◆ Task to carry out: Go through the entries, filter for the word "agent", and copy every line that has it.

::: Data to use :::

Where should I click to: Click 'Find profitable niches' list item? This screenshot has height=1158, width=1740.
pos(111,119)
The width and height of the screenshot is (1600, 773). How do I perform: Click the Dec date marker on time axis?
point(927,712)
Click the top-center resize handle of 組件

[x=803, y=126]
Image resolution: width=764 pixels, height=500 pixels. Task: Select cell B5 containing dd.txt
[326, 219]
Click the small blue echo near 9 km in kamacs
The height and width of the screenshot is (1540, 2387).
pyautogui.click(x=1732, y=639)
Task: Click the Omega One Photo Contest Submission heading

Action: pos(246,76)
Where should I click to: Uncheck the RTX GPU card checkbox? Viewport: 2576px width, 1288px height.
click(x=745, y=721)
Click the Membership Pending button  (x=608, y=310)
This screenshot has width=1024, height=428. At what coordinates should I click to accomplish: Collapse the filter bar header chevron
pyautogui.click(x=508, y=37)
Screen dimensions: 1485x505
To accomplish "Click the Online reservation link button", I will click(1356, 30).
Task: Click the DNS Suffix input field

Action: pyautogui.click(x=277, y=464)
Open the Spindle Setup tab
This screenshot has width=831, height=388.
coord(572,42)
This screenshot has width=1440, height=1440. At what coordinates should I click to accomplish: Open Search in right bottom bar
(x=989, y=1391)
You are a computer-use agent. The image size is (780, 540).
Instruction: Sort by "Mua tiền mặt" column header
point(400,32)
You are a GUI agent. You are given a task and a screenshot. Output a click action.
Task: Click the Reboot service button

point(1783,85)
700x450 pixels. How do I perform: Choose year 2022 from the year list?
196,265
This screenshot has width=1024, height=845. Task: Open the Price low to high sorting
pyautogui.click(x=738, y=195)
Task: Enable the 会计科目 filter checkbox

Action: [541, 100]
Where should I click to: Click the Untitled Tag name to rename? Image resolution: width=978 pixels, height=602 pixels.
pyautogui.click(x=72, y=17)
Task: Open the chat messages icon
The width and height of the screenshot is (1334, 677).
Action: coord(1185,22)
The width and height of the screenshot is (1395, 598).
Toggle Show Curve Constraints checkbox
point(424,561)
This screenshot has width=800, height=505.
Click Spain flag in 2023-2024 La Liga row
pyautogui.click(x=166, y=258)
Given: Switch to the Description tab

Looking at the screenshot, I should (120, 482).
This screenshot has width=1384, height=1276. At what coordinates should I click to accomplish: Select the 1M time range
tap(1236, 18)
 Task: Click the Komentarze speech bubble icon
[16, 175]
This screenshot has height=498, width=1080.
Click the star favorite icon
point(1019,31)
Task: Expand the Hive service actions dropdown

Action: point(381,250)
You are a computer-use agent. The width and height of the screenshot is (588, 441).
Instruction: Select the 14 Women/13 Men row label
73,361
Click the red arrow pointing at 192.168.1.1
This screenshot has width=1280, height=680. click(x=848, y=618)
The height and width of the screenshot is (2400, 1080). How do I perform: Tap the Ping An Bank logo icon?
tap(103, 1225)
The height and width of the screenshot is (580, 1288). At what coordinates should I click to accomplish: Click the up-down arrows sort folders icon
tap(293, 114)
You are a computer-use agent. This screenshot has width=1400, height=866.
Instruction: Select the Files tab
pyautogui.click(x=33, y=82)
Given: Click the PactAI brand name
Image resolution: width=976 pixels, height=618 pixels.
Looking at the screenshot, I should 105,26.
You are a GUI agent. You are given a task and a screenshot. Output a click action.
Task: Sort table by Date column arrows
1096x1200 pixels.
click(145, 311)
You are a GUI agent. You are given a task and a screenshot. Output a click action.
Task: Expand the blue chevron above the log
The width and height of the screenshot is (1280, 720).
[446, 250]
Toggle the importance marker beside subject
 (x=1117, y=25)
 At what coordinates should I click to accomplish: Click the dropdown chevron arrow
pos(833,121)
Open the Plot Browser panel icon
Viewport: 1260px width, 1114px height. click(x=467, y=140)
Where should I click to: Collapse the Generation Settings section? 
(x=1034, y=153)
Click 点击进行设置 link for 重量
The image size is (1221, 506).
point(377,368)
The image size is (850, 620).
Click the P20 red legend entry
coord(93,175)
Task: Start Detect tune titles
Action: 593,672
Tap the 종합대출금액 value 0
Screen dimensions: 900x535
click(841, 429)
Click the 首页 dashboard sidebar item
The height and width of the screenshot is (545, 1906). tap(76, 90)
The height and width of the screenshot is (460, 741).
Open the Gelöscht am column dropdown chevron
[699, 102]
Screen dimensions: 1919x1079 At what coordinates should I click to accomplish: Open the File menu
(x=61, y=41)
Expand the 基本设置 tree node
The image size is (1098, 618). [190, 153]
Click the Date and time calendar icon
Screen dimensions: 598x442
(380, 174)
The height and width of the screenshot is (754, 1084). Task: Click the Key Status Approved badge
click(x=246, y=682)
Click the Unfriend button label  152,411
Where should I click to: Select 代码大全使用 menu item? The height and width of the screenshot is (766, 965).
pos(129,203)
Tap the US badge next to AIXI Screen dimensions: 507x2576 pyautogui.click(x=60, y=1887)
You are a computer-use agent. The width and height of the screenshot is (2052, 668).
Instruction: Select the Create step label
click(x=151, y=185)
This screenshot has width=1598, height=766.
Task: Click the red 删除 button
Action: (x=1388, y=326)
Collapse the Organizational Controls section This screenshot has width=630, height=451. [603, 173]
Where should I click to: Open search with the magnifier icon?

:::

◆ Result:
You are a computer-use agent. The image size is (780, 540).
You are a GUI agent. You are given a task and a screenshot. Output a click action.
You are a computer-use agent. The width and height of the screenshot is (588, 441).
You are a computer-use agent. This screenshot has width=1400, height=866.
You are a GUI agent. You are given a task and a screenshot. Output a click action.
You are a GUI agent. You are given a task and a screenshot. Output a click action.
You are a computer-use agent. The width and height of the screenshot is (2052, 668).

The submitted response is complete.